> [Aim]: Can you edit the rows below so that every "Locate an element on the screen." becomes "Find an element on the screen.", with nothing else changed?

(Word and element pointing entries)
_ _ _
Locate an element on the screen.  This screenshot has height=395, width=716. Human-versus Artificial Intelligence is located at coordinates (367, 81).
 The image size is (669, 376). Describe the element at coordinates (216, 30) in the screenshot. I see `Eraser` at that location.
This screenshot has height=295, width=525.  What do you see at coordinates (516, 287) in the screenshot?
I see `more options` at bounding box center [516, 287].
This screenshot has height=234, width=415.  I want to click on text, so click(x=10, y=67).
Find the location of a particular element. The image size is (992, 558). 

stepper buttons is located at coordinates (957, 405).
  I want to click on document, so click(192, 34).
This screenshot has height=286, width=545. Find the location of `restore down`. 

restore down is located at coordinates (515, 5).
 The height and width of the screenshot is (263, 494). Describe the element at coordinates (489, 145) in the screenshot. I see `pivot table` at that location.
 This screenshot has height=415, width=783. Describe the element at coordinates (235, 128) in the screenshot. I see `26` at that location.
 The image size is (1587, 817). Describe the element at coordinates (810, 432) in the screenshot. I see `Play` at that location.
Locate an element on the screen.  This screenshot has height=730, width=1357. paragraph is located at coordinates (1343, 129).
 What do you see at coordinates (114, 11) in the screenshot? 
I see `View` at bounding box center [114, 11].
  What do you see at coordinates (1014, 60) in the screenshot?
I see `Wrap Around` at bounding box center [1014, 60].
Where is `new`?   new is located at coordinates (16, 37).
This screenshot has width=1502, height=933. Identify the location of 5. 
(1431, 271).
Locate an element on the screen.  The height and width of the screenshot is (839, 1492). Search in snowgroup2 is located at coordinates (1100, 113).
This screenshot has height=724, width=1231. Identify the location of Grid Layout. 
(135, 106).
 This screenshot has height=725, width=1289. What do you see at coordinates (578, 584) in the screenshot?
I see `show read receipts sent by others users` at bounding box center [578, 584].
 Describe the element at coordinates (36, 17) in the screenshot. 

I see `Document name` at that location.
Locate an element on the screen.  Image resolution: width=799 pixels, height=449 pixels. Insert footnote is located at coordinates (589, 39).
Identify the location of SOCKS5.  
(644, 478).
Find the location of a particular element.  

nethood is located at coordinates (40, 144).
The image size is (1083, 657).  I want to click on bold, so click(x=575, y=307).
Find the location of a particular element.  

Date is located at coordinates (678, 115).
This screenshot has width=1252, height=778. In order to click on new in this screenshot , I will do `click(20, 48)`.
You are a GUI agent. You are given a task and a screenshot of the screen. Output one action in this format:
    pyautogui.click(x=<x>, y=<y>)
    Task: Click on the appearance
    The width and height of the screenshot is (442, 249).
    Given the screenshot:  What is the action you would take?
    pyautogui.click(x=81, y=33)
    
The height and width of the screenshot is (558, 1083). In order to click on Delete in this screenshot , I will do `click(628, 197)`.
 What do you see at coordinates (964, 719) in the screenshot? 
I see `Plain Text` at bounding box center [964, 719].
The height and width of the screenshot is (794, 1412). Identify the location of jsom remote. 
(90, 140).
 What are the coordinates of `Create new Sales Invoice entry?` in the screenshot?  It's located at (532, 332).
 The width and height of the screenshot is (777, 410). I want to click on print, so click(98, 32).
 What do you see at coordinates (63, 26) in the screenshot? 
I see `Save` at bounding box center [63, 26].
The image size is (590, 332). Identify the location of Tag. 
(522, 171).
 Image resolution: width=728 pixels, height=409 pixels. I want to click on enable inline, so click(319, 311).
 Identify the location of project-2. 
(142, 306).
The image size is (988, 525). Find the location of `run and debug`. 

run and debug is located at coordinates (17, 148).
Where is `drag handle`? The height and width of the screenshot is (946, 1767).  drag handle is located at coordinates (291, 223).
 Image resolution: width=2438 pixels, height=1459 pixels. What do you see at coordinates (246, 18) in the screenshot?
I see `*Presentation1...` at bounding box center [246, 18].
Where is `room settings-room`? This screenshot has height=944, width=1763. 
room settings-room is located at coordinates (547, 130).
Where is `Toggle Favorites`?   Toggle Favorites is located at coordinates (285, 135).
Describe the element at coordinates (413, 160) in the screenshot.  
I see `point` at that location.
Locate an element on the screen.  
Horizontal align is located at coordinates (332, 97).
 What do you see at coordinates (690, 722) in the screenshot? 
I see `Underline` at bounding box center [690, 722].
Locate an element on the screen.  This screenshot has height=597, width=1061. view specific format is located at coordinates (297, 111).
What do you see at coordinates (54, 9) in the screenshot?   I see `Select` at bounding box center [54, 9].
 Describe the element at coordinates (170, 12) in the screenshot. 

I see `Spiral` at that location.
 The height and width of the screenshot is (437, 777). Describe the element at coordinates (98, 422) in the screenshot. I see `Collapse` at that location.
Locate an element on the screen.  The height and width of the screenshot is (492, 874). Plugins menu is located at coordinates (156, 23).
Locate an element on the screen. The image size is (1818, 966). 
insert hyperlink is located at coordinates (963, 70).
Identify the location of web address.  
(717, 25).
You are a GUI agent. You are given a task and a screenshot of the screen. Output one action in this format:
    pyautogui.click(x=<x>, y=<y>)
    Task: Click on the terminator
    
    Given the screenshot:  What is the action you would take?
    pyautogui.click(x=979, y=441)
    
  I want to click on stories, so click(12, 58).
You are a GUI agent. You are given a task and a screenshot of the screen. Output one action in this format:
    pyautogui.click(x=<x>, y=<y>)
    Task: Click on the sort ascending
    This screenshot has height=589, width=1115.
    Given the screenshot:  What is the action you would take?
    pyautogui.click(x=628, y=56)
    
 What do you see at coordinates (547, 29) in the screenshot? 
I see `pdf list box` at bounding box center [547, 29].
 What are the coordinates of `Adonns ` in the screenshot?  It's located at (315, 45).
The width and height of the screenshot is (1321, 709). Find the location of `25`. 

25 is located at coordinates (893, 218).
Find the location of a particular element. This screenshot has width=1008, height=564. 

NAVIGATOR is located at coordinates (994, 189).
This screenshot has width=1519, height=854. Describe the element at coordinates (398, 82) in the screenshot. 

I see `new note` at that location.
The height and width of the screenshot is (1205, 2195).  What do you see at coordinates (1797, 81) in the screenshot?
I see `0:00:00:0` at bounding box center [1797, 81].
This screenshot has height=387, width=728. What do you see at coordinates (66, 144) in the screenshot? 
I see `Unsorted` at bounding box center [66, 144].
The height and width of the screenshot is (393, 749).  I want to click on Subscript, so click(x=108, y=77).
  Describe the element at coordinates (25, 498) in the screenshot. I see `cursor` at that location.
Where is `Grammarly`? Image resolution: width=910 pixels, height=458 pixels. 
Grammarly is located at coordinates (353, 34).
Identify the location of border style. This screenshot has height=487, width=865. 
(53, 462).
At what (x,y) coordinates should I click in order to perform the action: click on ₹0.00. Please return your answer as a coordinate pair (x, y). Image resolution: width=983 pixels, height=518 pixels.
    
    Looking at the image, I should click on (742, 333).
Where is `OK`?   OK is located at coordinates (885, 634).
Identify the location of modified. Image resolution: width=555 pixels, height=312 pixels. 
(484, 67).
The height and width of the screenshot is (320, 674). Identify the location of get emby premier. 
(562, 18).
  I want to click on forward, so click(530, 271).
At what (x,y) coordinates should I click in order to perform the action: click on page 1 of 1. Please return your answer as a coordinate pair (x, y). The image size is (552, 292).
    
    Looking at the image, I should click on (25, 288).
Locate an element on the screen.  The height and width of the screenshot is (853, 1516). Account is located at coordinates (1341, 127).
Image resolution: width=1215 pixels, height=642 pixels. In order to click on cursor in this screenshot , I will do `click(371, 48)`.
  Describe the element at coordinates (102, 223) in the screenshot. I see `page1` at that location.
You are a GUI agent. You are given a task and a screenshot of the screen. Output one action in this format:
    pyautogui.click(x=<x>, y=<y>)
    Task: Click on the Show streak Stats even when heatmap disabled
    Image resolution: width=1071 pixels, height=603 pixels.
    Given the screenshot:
_ _ _
> [Exercise result]:
Find an element on the screen.  This screenshot has height=395, width=716. Human-versus Artificial Intelligence is located at coordinates (367, 81).
 The image size is (669, 376). Describe the element at coordinates (216, 30) in the screenshot. I see `Eraser` at that location.
This screenshot has height=295, width=525.  What do you see at coordinates (516, 287) in the screenshot?
I see `more options` at bounding box center [516, 287].
This screenshot has height=234, width=415.  I want to click on text, so click(x=10, y=67).
Find the location of a particular element. The image size is (992, 558). 

stepper buttons is located at coordinates (957, 405).
  I want to click on document, so click(192, 34).
This screenshot has height=286, width=545. Find the location of `restore down`. 

restore down is located at coordinates (515, 5).
 The height and width of the screenshot is (263, 494). Describe the element at coordinates (489, 145) in the screenshot. I see `pivot table` at that location.
 This screenshot has height=415, width=783. Describe the element at coordinates (235, 128) in the screenshot. I see `26` at that location.
 The image size is (1587, 817). Describe the element at coordinates (810, 432) in the screenshot. I see `Play` at that location.
Find an element on the screen.  This screenshot has height=730, width=1357. paragraph is located at coordinates (1343, 129).
 What do you see at coordinates (114, 11) in the screenshot? 
I see `View` at bounding box center [114, 11].
  What do you see at coordinates (1014, 60) in the screenshot?
I see `Wrap Around` at bounding box center [1014, 60].
Where is `new`?   new is located at coordinates (16, 37).
This screenshot has width=1502, height=933. Identify the location of 5. 
(1431, 271).
Find an element on the screen.  The height and width of the screenshot is (839, 1492). Search in snowgroup2 is located at coordinates (1100, 113).
This screenshot has height=724, width=1231. Identify the location of Grid Layout. 
(135, 106).
 This screenshot has height=725, width=1289. What do you see at coordinates (578, 584) in the screenshot?
I see `show read receipts sent by others users` at bounding box center [578, 584].
 Describe the element at coordinates (36, 17) in the screenshot. 

I see `Document name` at that location.
Find an element on the screen.  Image resolution: width=799 pixels, height=449 pixels. Insert footnote is located at coordinates (589, 39).
Identify the location of SOCKS5.  
(644, 478).
Find the location of a particular element.  

nethood is located at coordinates (40, 144).
The image size is (1083, 657).  I want to click on bold, so click(x=575, y=307).
Find the location of a particular element.  

Date is located at coordinates (678, 115).
This screenshot has width=1252, height=778. In order to click on new in this screenshot , I will do `click(20, 48)`.
You are a GUI agent. You are given a task and a screenshot of the screen. Output one action in this format:
    pyautogui.click(x=<x>, y=<y>)
    Task: Click on the appearance
    The width and height of the screenshot is (442, 249).
    Given the screenshot:  What is the action you would take?
    pyautogui.click(x=81, y=33)
    
The height and width of the screenshot is (558, 1083). In order to click on Delete in this screenshot , I will do `click(628, 197)`.
 What do you see at coordinates (964, 719) in the screenshot? 
I see `Plain Text` at bounding box center [964, 719].
The height and width of the screenshot is (794, 1412). Identify the location of jsom remote. 
(90, 140).
 What are the coordinates of `Create new Sales Invoice entry?` in the screenshot?  It's located at (532, 332).
 The width and height of the screenshot is (777, 410). I want to click on print, so click(98, 32).
 What do you see at coordinates (63, 26) in the screenshot? 
I see `Save` at bounding box center [63, 26].
The image size is (590, 332). Identify the location of Tag. 
(522, 171).
 Image resolution: width=728 pixels, height=409 pixels. I want to click on enable inline, so click(319, 311).
 Identify the location of project-2. 
(142, 306).
The image size is (988, 525). Find the location of `run and debug`. 

run and debug is located at coordinates (17, 148).
Where is `drag handle`? The height and width of the screenshot is (946, 1767).  drag handle is located at coordinates (291, 223).
 Image resolution: width=2438 pixels, height=1459 pixels. What do you see at coordinates (246, 18) in the screenshot?
I see `*Presentation1...` at bounding box center [246, 18].
Where is `room settings-room`? This screenshot has height=944, width=1763. 
room settings-room is located at coordinates (547, 130).
Where is `Toggle Favorites`?   Toggle Favorites is located at coordinates (285, 135).
Describe the element at coordinates (413, 160) in the screenshot.  
I see `point` at that location.
Find an element on the screen.  
Horizontal align is located at coordinates (332, 97).
 What do you see at coordinates (690, 722) in the screenshot? 
I see `Underline` at bounding box center [690, 722].
Find an element on the screen.  This screenshot has height=597, width=1061. view specific format is located at coordinates (297, 111).
What do you see at coordinates (54, 9) in the screenshot?   I see `Select` at bounding box center [54, 9].
 Describe the element at coordinates (170, 12) in the screenshot. 

I see `Spiral` at that location.
 The height and width of the screenshot is (437, 777). Describe the element at coordinates (98, 422) in the screenshot. I see `Collapse` at that location.
Find an element on the screen.  The height and width of the screenshot is (492, 874). Plugins menu is located at coordinates (156, 23).
Find an element on the screen. The image size is (1818, 966). 
insert hyperlink is located at coordinates (963, 70).
Identify the location of web address.  
(717, 25).
You are a GUI agent. You are given a task and a screenshot of the screen. Output one action in this format:
    pyautogui.click(x=<x>, y=<y>)
    Task: Click on the terminator
    
    Given the screenshot:  What is the action you would take?
    pyautogui.click(x=979, y=441)
    
  I want to click on stories, so click(12, 58).
You are a GUI agent. You are given a task and a screenshot of the screen. Output one action in this format:
    pyautogui.click(x=<x>, y=<y>)
    Task: Click on the sort ascending
    This screenshot has height=589, width=1115.
    Given the screenshot:  What is the action you would take?
    pyautogui.click(x=628, y=56)
    
 What do you see at coordinates (547, 29) in the screenshot? 
I see `pdf list box` at bounding box center [547, 29].
 What are the coordinates of `Adonns ` in the screenshot?  It's located at (315, 45).
The width and height of the screenshot is (1321, 709). Find the location of `25`. 

25 is located at coordinates (893, 218).
Find the location of a particular element. This screenshot has width=1008, height=564. 

NAVIGATOR is located at coordinates (994, 189).
This screenshot has width=1519, height=854. Describe the element at coordinates (398, 82) in the screenshot. 

I see `new note` at that location.
The height and width of the screenshot is (1205, 2195).  What do you see at coordinates (1797, 81) in the screenshot?
I see `0:00:00:0` at bounding box center [1797, 81].
This screenshot has height=387, width=728. What do you see at coordinates (66, 144) in the screenshot? 
I see `Unsorted` at bounding box center [66, 144].
The height and width of the screenshot is (393, 749).  I want to click on Subscript, so click(x=108, y=77).
  Describe the element at coordinates (25, 498) in the screenshot. I see `cursor` at that location.
Where is `Grammarly`? Image resolution: width=910 pixels, height=458 pixels. 
Grammarly is located at coordinates (353, 34).
Identify the location of border style. This screenshot has height=487, width=865. 
(53, 462).
At what (x,y) coordinates should I click in order to perform the action: click on ₹0.00. Please return your answer as a coordinate pair (x, y). Image resolution: width=983 pixels, height=518 pixels.
    
    Looking at the image, I should click on (742, 333).
Where is `OK`?   OK is located at coordinates (885, 634).
Identify the location of modified. Image resolution: width=555 pixels, height=312 pixels. 
(484, 67).
The height and width of the screenshot is (320, 674). Identify the location of get emby premier. 
(562, 18).
  I want to click on forward, so click(530, 271).
At what (x,y) coordinates should I click in order to perform the action: click on page 1 of 1. Please return your answer as a coordinate pair (x, y). The image size is (552, 292).
    
    Looking at the image, I should click on (25, 288).
Find an element on the screen.  The height and width of the screenshot is (853, 1516). Account is located at coordinates (1341, 127).
Image resolution: width=1215 pixels, height=642 pixels. In order to click on cursor in this screenshot , I will do `click(371, 48)`.
  Describe the element at coordinates (102, 223) in the screenshot. I see `page1` at that location.
You are a GUI agent. You are given a task and a screenshot of the screen. Output one action in this format:
    pyautogui.click(x=<x>, y=<y>)
    Task: Click on the Show streak Stats even when heatmap disabled
    Image resolution: width=1071 pixels, height=603 pixels.
    Given the screenshot:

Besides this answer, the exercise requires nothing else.